I am doing the same type of build and understand what you are looking to do. Just watch the wallet because a car like yours can get out of control and you get to a point where there is no going back but you are just spending crazy money. I have worked with cars off frames and to be honest I have never seen a convertible with doors off with out braces welded in. This could alone cost tons of money to get your door to even fit or close. And again I'm happy to see what you are doing just want you to be careful before you spend . I'm sure a good body shop can help and the best advice on them is see work they have done. If they give you a fixed price ( not one by hour) I would be very Leary. You just never know what's around the corner. Let's stay in touch and again best luck. Doug


----------



## RamRod4 (Mar 28, 2016)

I understand the concern and appreciate the advice. I come from a family of car guys with multiple restorations under their belts. We know quite a few people in the area and favors are often traded. I'm quite aware of the money aspect and thats why this is going to be something I complete over the next 2-3 years. I got in contact with the guy who my Dad used to do the body work and paint on his GTO. I will be using him and his advice for the body work and paint since he specialized in GM restorations.
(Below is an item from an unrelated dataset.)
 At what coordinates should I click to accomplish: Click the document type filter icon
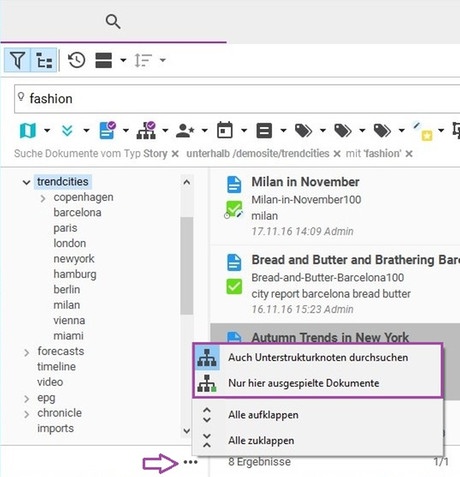pyautogui.click(x=107, y=130)
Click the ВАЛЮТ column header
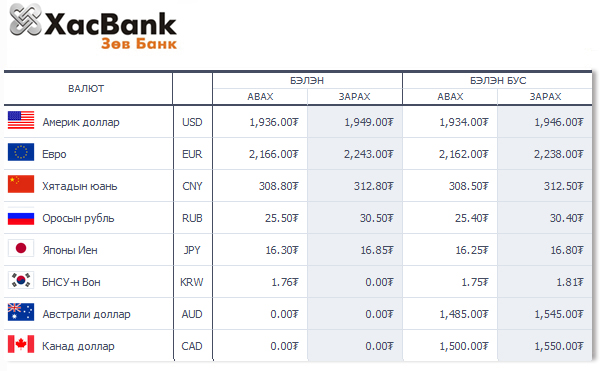 click(x=86, y=89)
First thing on the list is to get the frame and suspension complete. Then rebuild the motor and trans. That way I have a full rolling chassis to set the body on. At that point I will take it in for the body work so that they can cut out the quarters with the body on the frame to prevent any tweaking of the body. The body will be removed and painted, then re-installed on the frame for me to put the interior back in it and finish the rest of the car.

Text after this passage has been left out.